▶ Collected data entries:

::::::::

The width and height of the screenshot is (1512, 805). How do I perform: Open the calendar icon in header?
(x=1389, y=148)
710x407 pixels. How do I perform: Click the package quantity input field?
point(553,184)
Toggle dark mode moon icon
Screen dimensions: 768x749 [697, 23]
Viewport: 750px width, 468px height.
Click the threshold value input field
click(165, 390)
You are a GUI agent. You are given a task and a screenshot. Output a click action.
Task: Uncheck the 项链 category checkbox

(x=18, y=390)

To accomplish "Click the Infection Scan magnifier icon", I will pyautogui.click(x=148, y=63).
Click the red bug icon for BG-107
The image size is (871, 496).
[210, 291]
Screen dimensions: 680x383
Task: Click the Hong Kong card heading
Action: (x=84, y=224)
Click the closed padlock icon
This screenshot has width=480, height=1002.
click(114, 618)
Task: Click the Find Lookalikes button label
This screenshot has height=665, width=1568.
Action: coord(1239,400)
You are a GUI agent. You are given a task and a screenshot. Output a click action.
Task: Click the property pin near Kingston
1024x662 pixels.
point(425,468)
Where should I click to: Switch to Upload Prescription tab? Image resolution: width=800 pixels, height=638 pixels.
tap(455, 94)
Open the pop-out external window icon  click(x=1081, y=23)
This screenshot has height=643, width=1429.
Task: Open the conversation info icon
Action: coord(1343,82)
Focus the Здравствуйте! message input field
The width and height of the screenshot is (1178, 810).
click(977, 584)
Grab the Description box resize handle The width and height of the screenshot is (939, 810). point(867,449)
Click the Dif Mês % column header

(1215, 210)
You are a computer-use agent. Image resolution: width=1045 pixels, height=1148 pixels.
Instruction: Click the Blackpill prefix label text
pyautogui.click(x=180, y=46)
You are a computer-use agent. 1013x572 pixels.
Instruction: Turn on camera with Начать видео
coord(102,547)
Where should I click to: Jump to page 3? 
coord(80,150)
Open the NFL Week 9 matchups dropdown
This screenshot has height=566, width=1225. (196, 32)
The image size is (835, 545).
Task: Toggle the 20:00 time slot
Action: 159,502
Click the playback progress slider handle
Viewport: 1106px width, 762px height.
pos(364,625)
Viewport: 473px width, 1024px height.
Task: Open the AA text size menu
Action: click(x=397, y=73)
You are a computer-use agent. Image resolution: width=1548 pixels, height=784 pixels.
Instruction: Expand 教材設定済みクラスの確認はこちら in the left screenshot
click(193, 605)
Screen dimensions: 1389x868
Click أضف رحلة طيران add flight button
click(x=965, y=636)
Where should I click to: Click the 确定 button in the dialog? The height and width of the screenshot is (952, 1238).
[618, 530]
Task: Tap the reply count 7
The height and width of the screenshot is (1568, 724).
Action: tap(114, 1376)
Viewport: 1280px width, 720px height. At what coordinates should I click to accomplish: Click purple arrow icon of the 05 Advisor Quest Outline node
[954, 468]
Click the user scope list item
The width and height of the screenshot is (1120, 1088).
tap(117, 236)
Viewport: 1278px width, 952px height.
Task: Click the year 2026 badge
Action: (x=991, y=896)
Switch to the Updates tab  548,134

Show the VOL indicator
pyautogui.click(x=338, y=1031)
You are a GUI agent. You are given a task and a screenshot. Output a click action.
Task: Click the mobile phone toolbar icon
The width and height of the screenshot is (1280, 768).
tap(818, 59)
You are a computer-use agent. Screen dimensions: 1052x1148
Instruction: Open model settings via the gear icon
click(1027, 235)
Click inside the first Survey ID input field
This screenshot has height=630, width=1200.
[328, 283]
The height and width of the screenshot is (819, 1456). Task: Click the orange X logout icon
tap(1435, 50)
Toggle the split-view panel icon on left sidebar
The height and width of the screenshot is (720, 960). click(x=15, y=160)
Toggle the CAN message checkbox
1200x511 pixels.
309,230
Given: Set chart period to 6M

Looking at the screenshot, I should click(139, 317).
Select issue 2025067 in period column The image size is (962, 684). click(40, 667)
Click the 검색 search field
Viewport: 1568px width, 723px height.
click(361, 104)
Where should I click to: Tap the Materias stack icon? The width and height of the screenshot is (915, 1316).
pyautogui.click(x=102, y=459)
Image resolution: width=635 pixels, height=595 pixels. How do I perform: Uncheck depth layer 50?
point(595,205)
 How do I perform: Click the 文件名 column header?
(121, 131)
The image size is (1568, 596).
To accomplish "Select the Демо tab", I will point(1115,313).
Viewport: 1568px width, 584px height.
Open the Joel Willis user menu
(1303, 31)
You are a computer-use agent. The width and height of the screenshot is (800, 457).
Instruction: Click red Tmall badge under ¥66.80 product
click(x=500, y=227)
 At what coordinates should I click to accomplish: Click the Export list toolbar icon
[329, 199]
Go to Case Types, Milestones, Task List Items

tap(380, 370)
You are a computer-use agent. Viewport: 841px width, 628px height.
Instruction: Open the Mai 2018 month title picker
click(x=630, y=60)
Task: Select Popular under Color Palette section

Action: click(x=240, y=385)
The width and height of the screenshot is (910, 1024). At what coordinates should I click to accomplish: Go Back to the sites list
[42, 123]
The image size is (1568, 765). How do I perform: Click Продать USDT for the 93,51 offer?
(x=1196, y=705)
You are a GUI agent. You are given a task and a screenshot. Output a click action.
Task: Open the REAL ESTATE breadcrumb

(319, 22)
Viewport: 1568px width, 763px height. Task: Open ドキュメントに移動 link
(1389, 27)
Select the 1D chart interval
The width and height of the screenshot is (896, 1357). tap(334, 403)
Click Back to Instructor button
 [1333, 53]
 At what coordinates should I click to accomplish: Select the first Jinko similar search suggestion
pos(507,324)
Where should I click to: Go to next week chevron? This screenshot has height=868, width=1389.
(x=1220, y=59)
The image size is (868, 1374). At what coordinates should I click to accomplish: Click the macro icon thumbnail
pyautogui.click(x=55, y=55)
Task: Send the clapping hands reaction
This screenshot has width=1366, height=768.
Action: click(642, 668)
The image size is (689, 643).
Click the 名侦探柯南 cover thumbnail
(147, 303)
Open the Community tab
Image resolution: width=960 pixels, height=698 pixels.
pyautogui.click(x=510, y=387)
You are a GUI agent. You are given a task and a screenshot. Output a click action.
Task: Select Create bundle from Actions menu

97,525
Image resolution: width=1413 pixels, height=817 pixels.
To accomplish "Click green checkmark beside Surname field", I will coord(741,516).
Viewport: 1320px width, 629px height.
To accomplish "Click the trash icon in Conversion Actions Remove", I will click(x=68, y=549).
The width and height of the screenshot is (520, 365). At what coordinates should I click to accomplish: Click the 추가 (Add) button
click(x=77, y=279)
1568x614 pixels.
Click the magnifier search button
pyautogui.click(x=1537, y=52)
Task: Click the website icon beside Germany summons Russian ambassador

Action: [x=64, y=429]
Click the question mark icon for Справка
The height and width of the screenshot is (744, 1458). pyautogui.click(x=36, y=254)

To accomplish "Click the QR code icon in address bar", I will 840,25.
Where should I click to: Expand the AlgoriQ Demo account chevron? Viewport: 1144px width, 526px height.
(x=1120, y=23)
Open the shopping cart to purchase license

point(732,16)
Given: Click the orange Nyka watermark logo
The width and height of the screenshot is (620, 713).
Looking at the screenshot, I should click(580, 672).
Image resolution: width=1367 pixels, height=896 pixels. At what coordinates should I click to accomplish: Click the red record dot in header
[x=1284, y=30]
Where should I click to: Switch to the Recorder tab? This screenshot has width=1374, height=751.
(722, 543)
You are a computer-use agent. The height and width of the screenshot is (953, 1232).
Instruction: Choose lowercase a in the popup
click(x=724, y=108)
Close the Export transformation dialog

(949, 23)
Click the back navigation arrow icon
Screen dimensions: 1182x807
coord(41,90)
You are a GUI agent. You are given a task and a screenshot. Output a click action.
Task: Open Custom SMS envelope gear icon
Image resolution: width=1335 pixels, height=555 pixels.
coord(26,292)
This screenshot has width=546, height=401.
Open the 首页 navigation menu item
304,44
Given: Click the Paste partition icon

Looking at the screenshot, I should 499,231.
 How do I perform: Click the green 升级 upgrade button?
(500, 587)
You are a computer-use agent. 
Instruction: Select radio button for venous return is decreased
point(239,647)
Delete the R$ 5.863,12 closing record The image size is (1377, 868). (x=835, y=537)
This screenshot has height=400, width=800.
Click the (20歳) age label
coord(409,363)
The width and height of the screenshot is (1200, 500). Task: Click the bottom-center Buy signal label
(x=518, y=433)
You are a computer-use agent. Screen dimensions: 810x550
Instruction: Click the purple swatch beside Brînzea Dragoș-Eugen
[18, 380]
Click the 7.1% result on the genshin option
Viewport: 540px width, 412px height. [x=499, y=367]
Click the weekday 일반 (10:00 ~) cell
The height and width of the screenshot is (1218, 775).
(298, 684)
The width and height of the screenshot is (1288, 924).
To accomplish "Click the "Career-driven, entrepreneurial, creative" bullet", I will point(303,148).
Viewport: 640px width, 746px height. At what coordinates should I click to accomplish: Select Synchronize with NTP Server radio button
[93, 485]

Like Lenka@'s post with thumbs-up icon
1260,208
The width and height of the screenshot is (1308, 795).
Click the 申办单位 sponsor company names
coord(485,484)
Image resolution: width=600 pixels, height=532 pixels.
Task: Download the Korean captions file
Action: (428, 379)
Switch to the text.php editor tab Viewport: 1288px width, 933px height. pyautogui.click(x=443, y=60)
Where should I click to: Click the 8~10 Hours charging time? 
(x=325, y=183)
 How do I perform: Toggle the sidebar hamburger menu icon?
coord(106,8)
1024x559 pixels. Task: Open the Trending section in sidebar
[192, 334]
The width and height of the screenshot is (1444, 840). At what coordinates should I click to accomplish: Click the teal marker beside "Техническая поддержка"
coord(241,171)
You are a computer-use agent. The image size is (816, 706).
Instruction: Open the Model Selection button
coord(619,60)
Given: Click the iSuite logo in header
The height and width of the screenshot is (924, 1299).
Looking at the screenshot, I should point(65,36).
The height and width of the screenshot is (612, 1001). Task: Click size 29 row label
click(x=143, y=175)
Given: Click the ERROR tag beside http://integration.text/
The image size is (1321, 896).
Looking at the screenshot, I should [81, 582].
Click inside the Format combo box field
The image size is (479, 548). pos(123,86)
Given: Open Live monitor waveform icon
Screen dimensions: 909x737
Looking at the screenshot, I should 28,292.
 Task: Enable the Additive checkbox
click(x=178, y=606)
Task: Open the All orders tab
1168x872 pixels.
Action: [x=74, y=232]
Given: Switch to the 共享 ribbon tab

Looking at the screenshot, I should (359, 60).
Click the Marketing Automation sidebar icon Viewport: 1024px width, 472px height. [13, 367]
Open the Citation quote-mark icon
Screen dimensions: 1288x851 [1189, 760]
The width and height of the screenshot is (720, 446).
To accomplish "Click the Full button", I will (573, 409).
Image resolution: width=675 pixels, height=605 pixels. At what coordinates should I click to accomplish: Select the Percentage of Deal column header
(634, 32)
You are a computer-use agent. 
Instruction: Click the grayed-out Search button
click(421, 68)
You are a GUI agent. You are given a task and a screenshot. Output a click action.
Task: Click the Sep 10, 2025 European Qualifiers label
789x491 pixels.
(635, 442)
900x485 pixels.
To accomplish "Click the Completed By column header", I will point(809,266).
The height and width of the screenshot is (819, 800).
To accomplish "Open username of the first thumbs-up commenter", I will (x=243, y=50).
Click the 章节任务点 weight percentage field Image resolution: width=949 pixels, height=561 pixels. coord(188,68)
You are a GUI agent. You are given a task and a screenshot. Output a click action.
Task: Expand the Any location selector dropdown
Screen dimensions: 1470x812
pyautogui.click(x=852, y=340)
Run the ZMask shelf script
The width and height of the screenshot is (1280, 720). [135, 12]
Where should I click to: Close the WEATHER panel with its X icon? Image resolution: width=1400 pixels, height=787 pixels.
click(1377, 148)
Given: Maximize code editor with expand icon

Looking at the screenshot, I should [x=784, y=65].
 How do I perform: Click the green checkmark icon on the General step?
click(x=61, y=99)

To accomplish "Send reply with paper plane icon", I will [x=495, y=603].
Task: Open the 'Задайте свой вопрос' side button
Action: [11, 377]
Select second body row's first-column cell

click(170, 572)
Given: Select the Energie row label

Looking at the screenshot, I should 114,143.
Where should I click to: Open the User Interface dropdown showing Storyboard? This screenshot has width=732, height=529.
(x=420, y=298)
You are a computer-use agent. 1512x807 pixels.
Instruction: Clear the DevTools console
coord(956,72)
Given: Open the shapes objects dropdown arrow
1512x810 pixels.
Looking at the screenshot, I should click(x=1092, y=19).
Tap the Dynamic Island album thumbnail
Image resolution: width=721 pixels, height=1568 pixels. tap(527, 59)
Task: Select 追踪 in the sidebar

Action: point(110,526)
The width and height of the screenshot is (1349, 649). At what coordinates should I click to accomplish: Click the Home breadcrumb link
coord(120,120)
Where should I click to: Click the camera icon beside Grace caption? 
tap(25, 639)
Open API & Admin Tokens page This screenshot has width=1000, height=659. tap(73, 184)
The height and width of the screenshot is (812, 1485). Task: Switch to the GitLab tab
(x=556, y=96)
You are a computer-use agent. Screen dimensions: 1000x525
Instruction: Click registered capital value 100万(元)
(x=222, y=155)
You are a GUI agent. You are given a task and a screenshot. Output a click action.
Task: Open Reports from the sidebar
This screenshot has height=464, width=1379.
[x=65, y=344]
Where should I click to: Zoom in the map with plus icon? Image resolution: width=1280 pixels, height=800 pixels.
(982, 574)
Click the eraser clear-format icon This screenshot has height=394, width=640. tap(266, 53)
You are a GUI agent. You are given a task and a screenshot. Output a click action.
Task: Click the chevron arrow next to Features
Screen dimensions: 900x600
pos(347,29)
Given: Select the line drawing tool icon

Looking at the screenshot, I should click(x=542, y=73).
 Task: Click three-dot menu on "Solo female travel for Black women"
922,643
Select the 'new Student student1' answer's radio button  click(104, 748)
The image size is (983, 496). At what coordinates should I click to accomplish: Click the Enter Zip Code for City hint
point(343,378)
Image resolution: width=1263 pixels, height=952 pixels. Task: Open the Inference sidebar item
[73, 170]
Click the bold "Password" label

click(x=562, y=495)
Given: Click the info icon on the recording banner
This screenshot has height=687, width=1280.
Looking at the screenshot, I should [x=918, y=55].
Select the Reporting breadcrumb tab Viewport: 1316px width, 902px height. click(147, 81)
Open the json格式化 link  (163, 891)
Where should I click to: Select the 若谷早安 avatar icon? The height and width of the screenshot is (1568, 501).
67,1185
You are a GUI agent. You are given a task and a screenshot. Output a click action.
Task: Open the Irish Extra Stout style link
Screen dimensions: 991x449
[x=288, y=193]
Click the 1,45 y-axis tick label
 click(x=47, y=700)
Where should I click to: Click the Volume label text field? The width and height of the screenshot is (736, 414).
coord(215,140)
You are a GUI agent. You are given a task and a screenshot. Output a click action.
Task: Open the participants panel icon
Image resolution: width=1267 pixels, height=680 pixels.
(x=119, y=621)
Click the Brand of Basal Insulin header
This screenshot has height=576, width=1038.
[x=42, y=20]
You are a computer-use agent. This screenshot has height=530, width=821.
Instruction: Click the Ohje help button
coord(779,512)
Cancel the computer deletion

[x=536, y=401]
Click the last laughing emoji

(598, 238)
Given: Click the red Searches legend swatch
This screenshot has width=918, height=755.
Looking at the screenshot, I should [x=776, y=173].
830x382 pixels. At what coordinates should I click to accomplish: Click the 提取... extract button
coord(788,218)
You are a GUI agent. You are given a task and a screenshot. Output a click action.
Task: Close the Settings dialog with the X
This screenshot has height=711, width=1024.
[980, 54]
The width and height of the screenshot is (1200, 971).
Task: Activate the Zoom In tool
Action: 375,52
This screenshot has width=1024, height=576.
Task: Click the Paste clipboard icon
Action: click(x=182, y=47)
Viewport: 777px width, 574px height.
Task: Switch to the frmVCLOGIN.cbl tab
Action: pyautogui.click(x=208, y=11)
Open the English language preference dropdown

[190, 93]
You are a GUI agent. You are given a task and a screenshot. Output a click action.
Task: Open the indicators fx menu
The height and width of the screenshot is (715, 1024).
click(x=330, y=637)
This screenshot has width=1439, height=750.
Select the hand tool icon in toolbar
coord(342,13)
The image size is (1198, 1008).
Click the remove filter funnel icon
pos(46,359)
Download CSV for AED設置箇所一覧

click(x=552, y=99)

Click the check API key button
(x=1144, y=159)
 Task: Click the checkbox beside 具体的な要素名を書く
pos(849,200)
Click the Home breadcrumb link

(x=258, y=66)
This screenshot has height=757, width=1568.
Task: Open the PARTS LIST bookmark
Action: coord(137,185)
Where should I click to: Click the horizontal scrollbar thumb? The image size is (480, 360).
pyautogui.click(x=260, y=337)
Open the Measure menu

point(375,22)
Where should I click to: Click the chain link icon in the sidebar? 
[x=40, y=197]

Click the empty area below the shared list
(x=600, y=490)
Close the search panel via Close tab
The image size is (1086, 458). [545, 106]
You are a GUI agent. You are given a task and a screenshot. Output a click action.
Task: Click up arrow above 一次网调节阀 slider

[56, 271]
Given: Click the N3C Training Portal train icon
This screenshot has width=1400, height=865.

::::::::

▶ What the task requires: Lines from the start of the records through the one containing "Click the red bug icon for BG-107" are what should be retyped, exactly and in full, both ends included.

▶ Response:
The width and height of the screenshot is (1512, 805). How do I perform: Open the calendar icon in header?
(x=1389, y=148)
710x407 pixels. How do I perform: Click the package quantity input field?
point(553,184)
Toggle dark mode moon icon
Screen dimensions: 768x749 [697, 23]
Viewport: 750px width, 468px height.
Click the threshold value input field
click(165, 390)
You are a GUI agent. You are given a task and a screenshot. Output a click action.
Task: Uncheck the 项链 category checkbox

(x=18, y=390)

To accomplish "Click the Infection Scan magnifier icon", I will pyautogui.click(x=148, y=63).
Click the red bug icon for BG-107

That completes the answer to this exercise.